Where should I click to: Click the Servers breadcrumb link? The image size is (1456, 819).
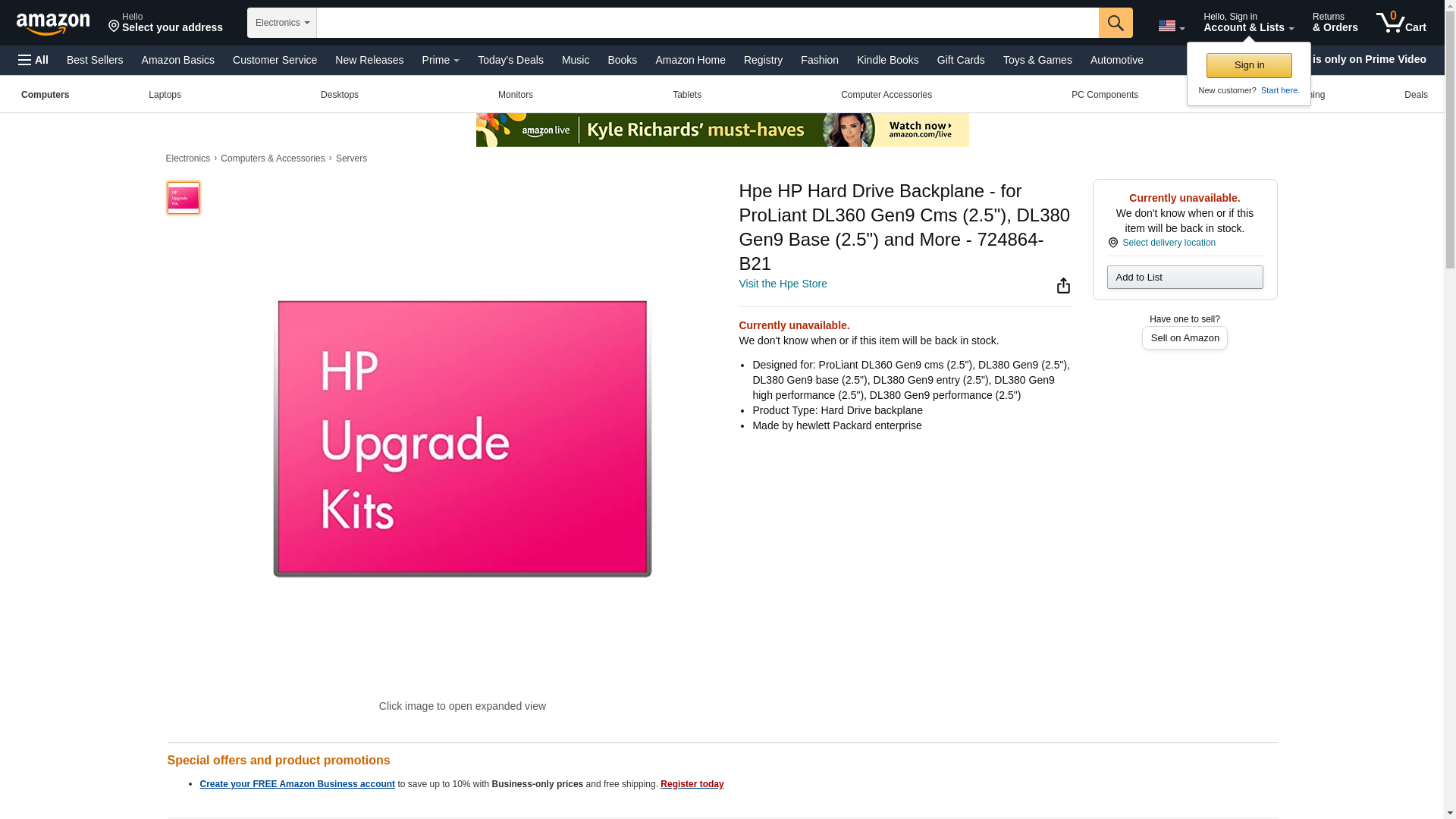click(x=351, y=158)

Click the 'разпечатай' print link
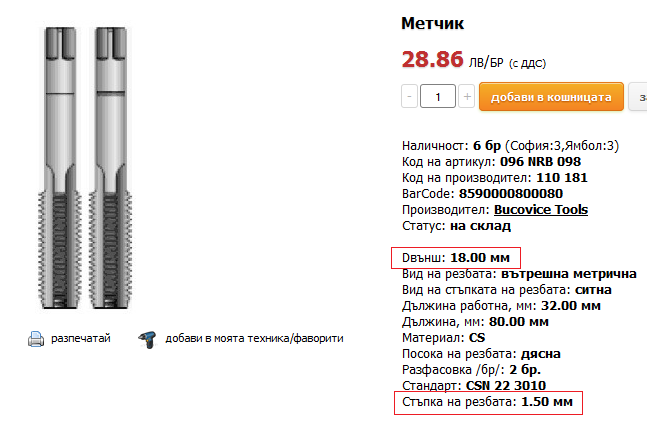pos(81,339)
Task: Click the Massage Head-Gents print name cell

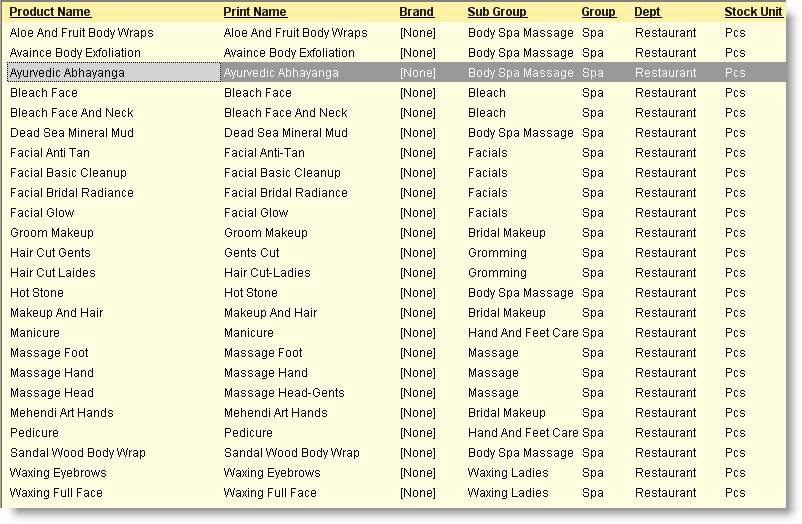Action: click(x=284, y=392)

----

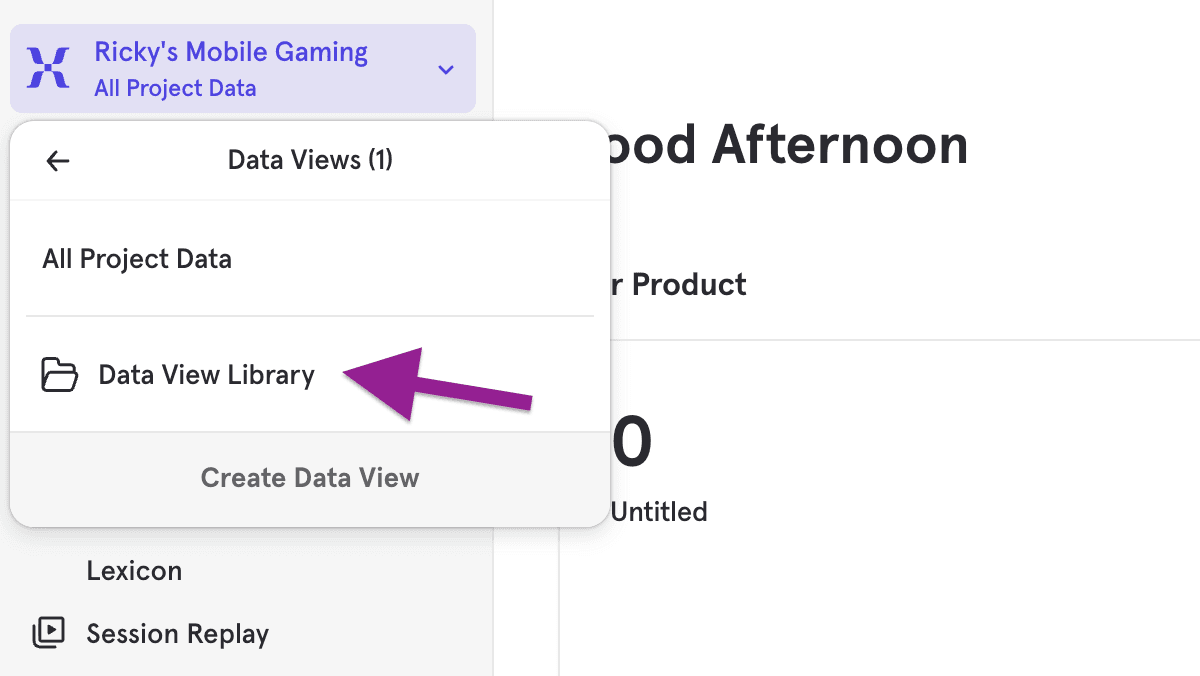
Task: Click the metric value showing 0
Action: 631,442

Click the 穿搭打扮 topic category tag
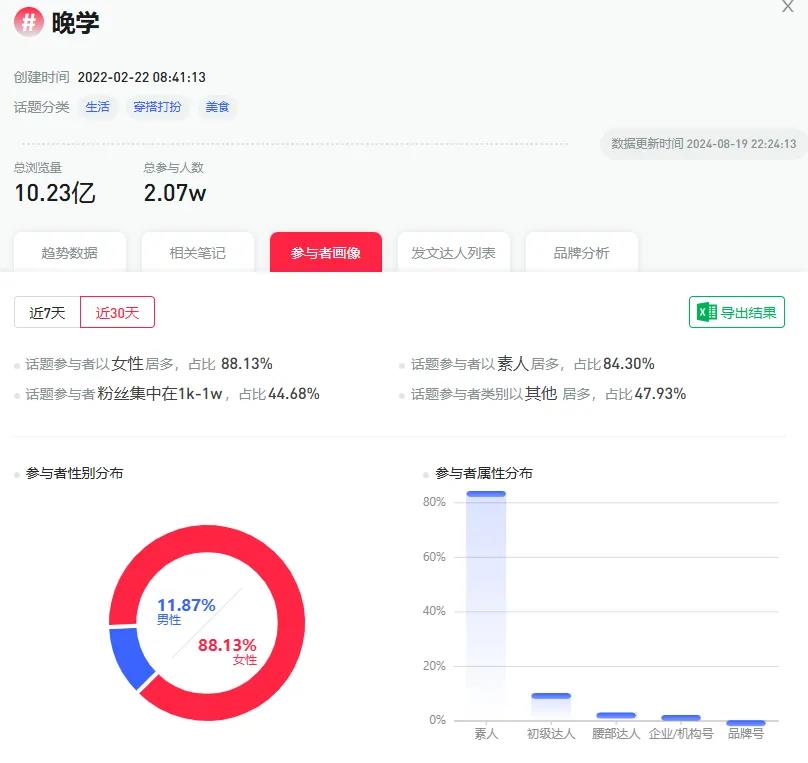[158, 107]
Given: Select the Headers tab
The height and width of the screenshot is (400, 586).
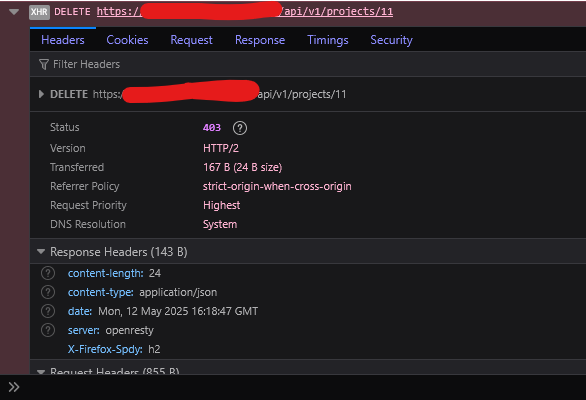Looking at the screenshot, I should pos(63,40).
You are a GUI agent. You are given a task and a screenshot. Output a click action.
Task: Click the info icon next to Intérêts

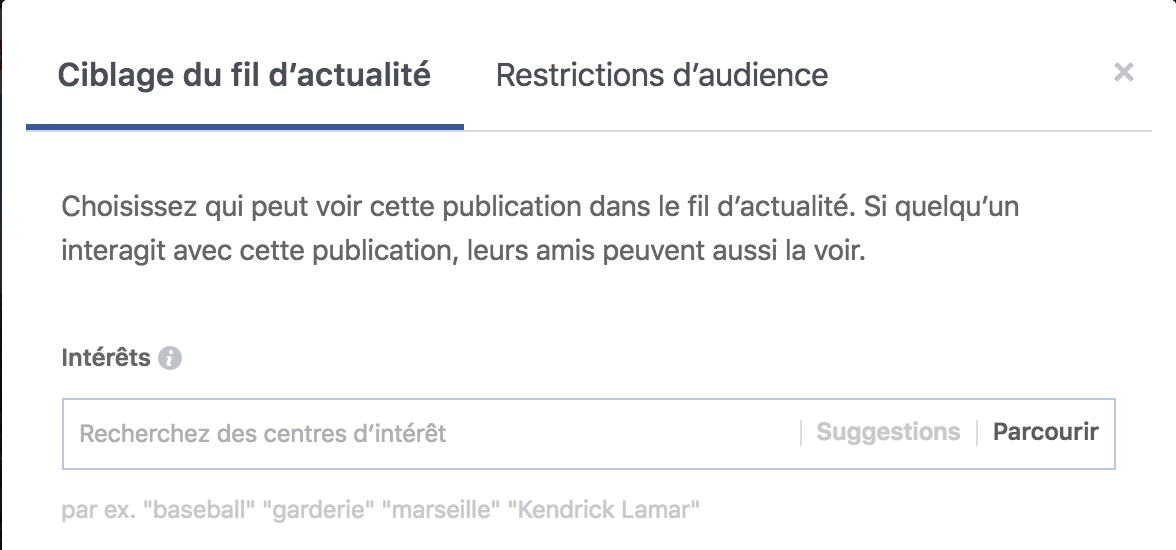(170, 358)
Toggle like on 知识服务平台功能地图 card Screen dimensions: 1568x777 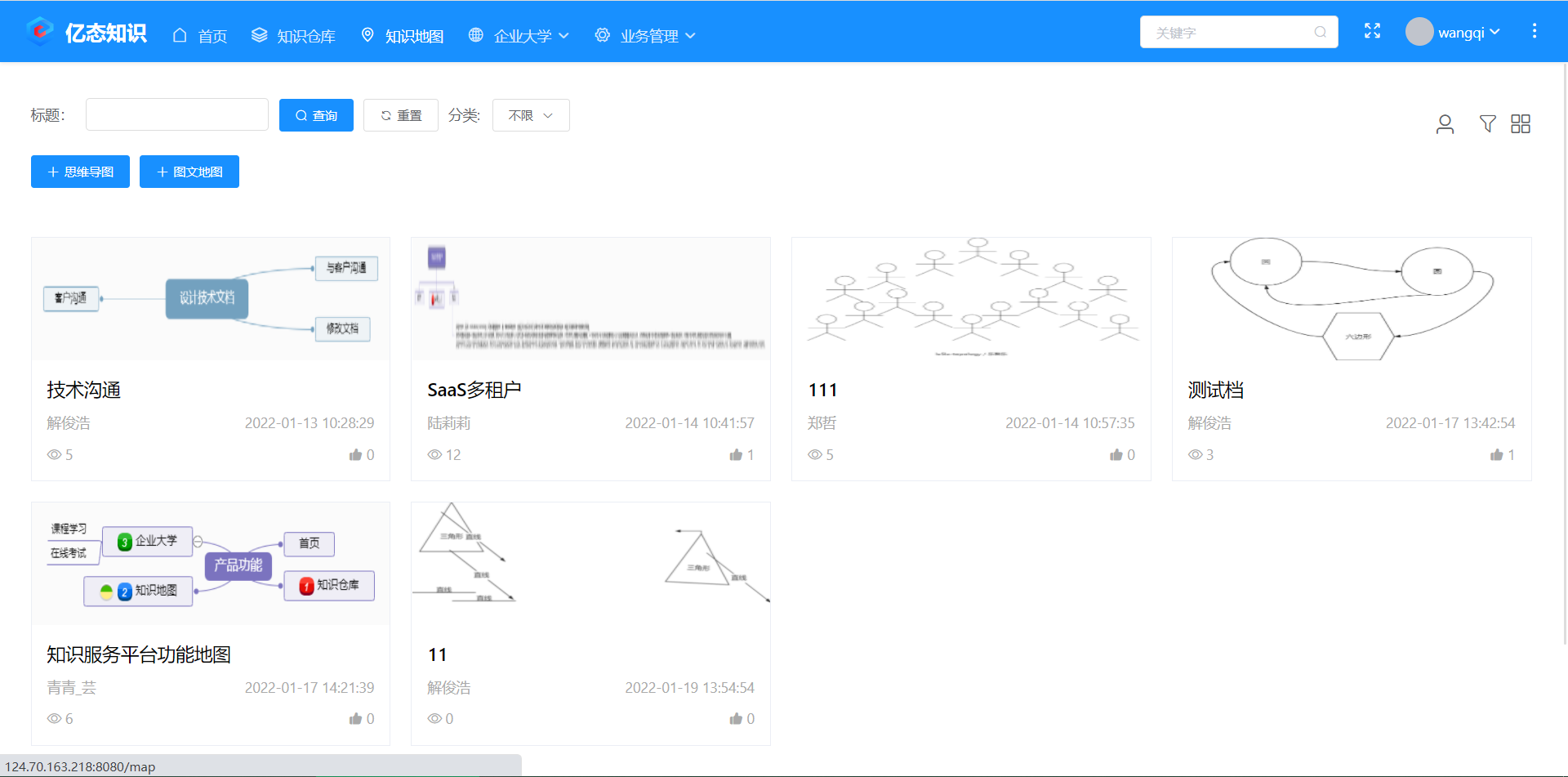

----

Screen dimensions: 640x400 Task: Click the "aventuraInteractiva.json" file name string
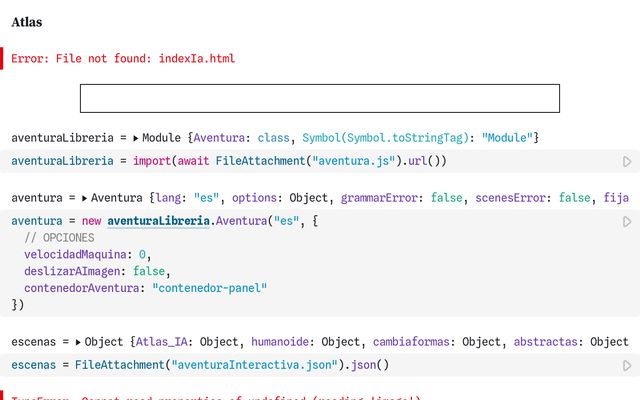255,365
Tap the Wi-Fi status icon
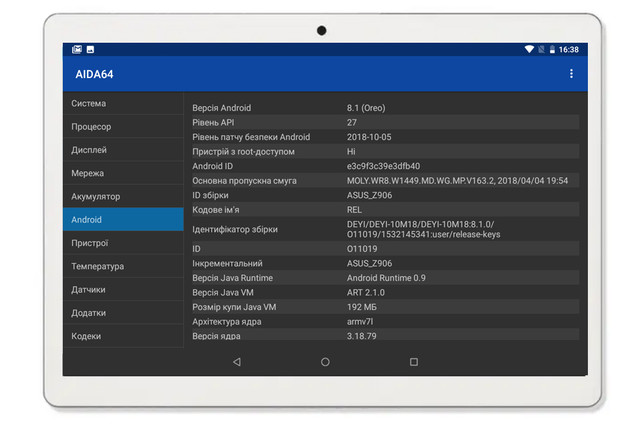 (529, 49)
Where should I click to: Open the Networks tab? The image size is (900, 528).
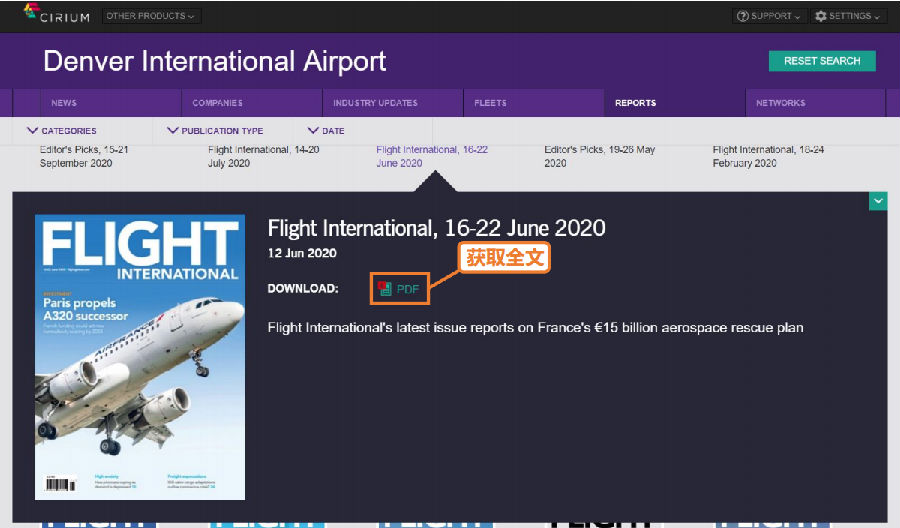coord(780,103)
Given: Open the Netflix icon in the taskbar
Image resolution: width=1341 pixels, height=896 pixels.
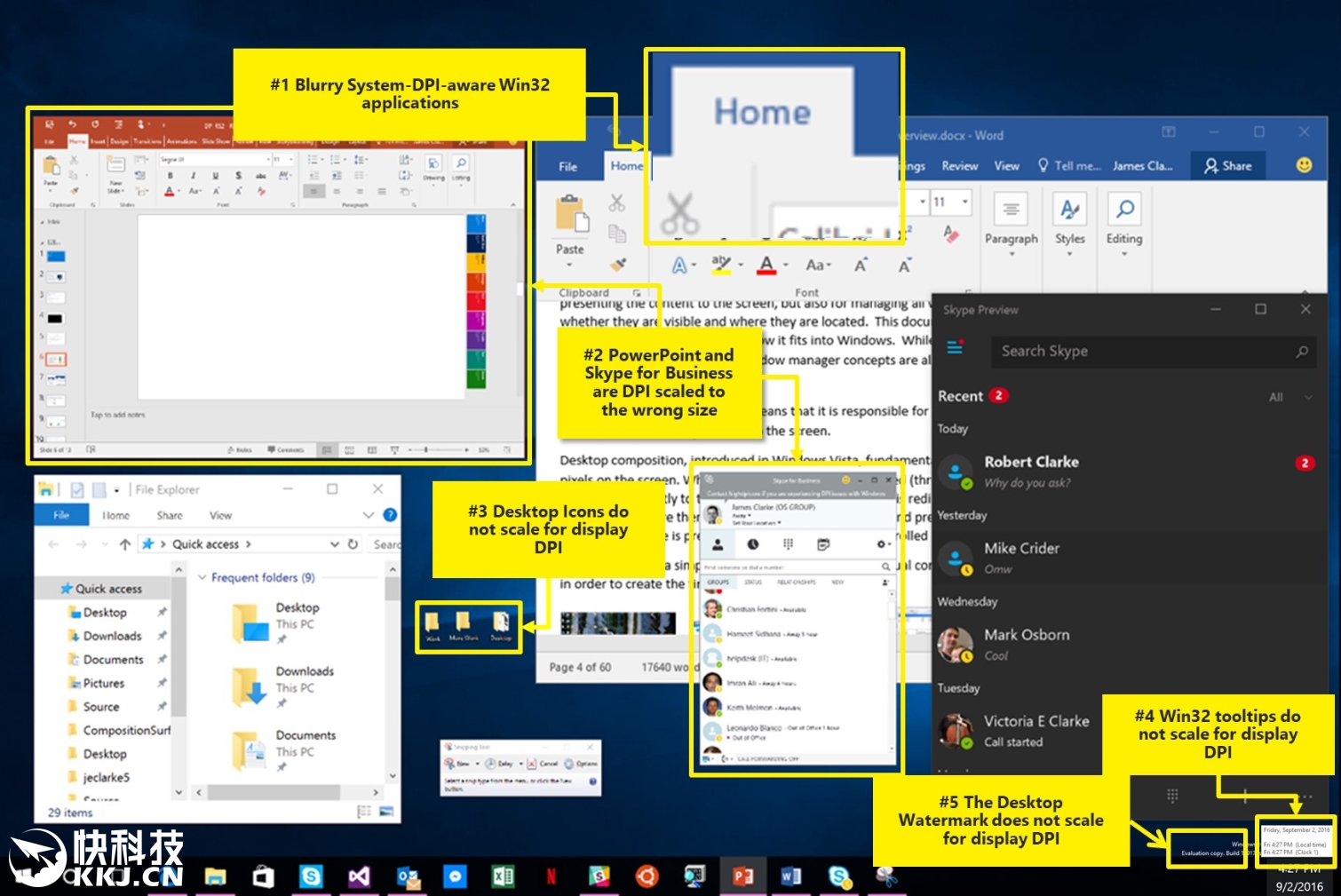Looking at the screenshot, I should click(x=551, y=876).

----

** About this task **
Those lines of the records above that run from the one containing "You are a GUI" through the one containing "Toggle like on" should be returned exactly, with no pictures among them.

** Expected answer **
You are a GUI agent. You are given a task and a screenshot. Output a click action.
Task: Click the info icon next to Intérêts

(170, 358)
Toggle like on 知识服务平台功能地图 card Screen dimensions: 1568x777 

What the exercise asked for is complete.